At the closest point, the coasts of Turkey and Greece are only a couple of nautical miles apart. Notwithstanding the significant risks to life and the sums charged by the people-smugglers facilitating crossings, in the past three years, over 1M people have opted take this route into the EU in the hope of finding a better life.
It is fair to say that Greece has felt overwhelmed by the numbers arriving since 2015. However, in March 2016, the EU and Turkey made an arrangement with one another. The arrangement was recorded in the form of a “statement” rather than a regulation or directive and, as such, bypassed the scrutiny of the EU Parliament.
The joint EU-Turkey Statement (“EUTS”) provided a mechanism for returning every single migrant crossing from Turkey to the Greek islands directly to Turkey, except where it was assessed that (1) the person in question was “vulnerable” and (2) Turkey was a “safe third country” to which that person could be returned. In return for its co-operation, Turkey would receive six billion Euros. In addition, for every person returned to Turkey, a Syrian could be sent by Turkey to the EU to be resettled.

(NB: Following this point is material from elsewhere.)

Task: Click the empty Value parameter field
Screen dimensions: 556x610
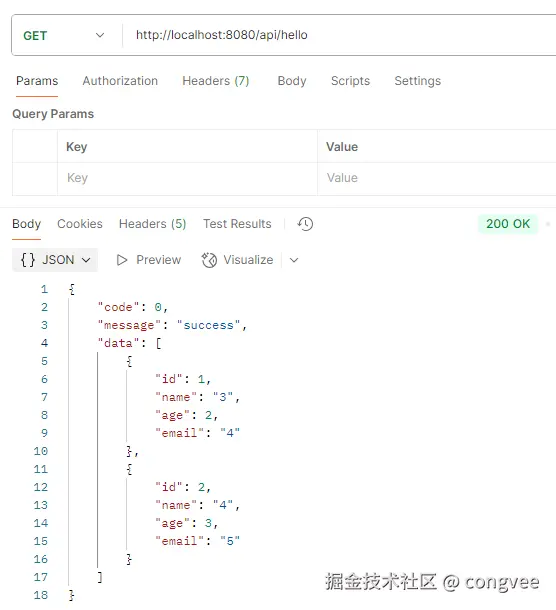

Whilst there is no question that the number of arrivals has decreased dramatically since 2015, the effect of the policy has not been the steady return of migrants from Greece to Turkey. In the two years following publication of the EUTS 2,164 migrants have been forcibly returned to Turkey and a further 2,401 voluntarily returned. In the same period 57,450 arrived, of which 21,847 were relocated from the island hotspots.
The principal effect of the policy has in fact been to cause tens of thousands of migrants to become blocked on the Greek island hotspots. As the policy applies only to those on the islands, new arrivals are no longer being routinely dispersed to mainland Greece. Instead, already overcrowded refugee camps at the hotspots are under increasing pressure from new arrivals. At the Vial camp on Chios, which I visited at the end of October, estimates are that twice the anticipated number of people currently occupy the maze of metal containers and tents, with one toilet for every 50 people.
There is significant concern that the vulnerability assessments being made are cursory, and are being carried out by people with little training or experience. It is well-documented that interpretation is inadequate, both in terms of the numbers of interpreters available, and the range of languages spoken. It is equally well-documented that there is insufficient legal advice available regarding the asylum process, particularly at appeal stage. The result: a legal system which cannot process the claims being made and camps which cannot support the numbers arriving, to say nothing of the physical and psychological effect on those trapped within the system…and the resentment of islanders whose economies are reliant on tourism but find tourists staying away in increasing numbers.
In the drive to limit the numbers coming into the EU, we appear to have lost focus on the very values upon which the EU was founded, including that of human dignity. It might be worth spending a moment in the shoes of someone living at Vial before we consider whether the sacrifice is worth it.